* [To do]: Each line of the data is to be output verbatim, with the images removed.

● ● ● ● ●

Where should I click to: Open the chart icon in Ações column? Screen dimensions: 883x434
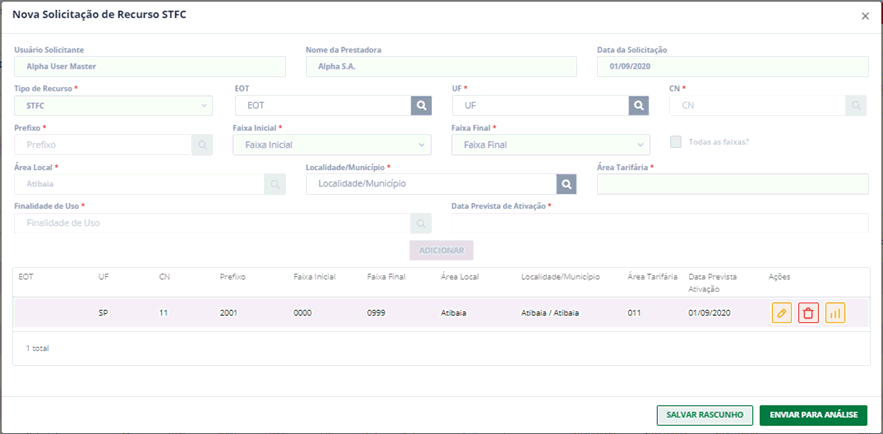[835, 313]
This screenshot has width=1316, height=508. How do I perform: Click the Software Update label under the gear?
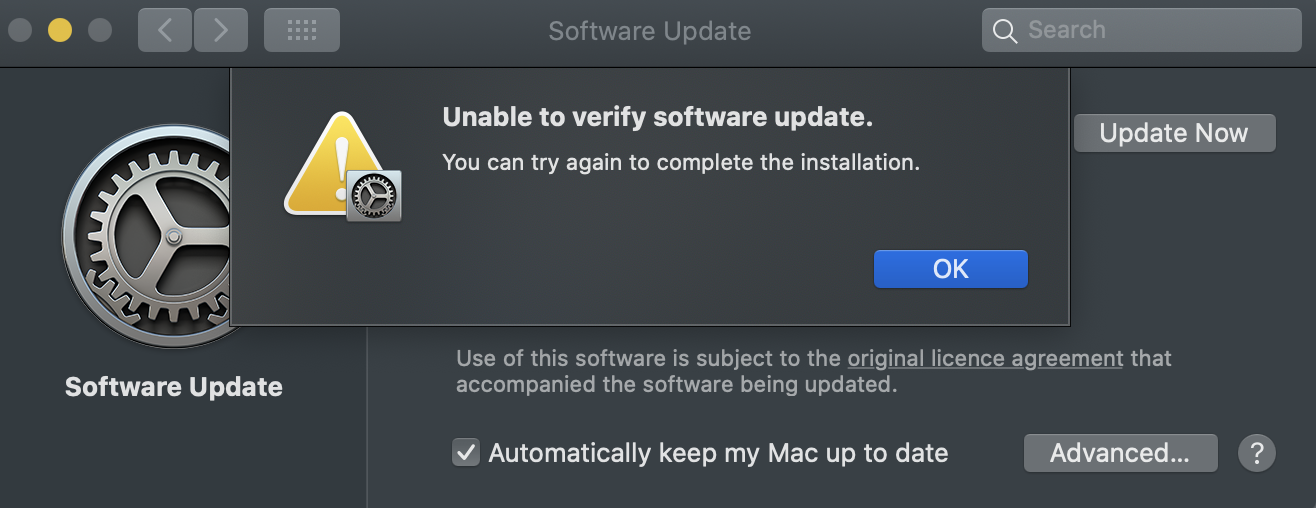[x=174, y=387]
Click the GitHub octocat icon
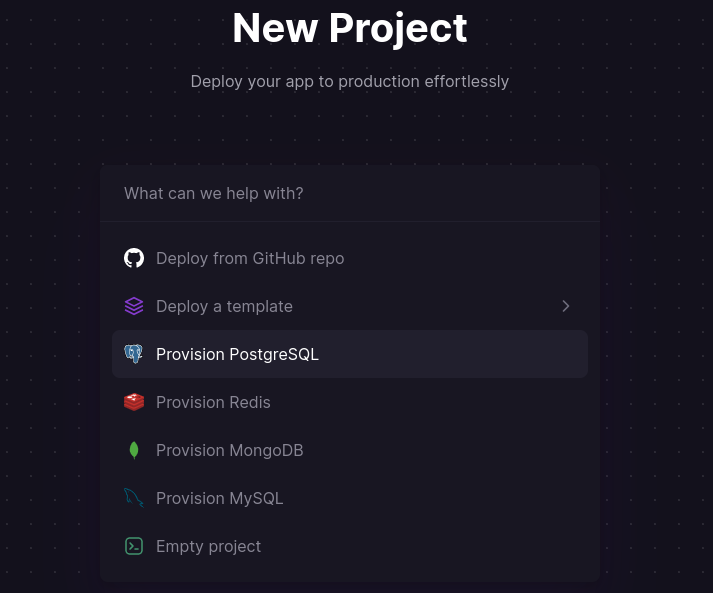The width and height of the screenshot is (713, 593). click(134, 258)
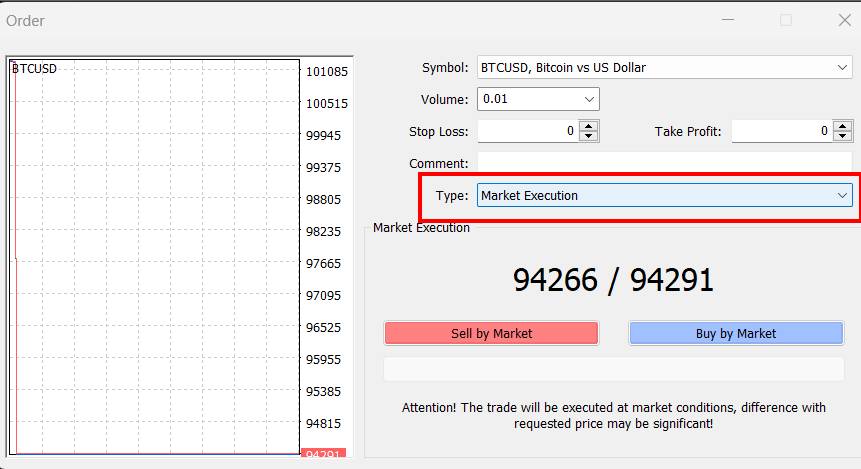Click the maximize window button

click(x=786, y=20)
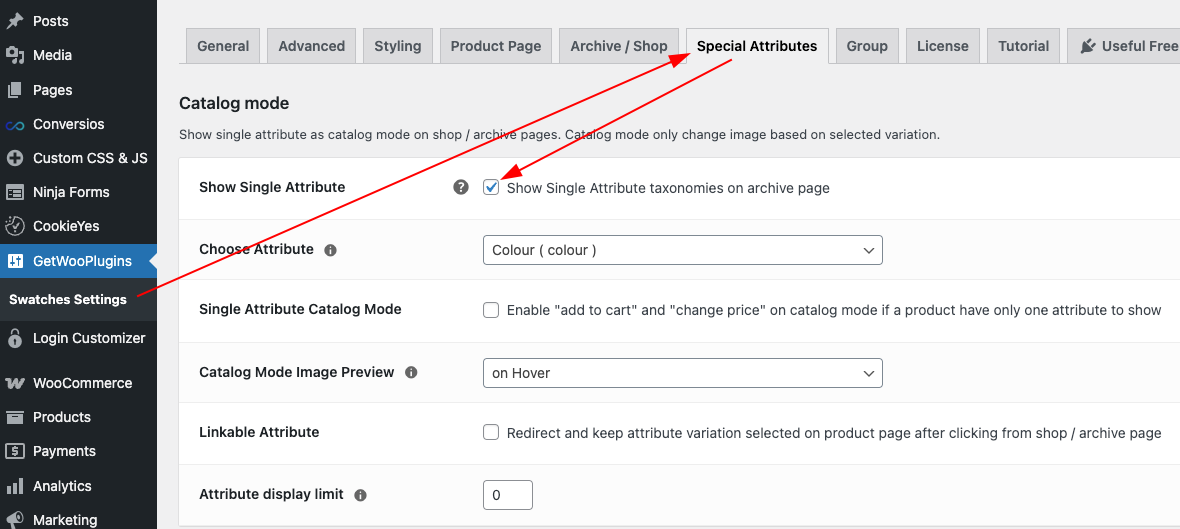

● ● ● ● ●

* [Response to this exercise]:
Where should I click to: Open the chart icon in Ações column? Screen dimensions: 883x434
[835, 313]
This screenshot has width=1316, height=508. How do I perform: Click the Software Update label under the gear?
[x=174, y=387]
Click the GitHub octocat icon
The width and height of the screenshot is (713, 593). click(134, 258)
Click the maximize window button

click(x=786, y=20)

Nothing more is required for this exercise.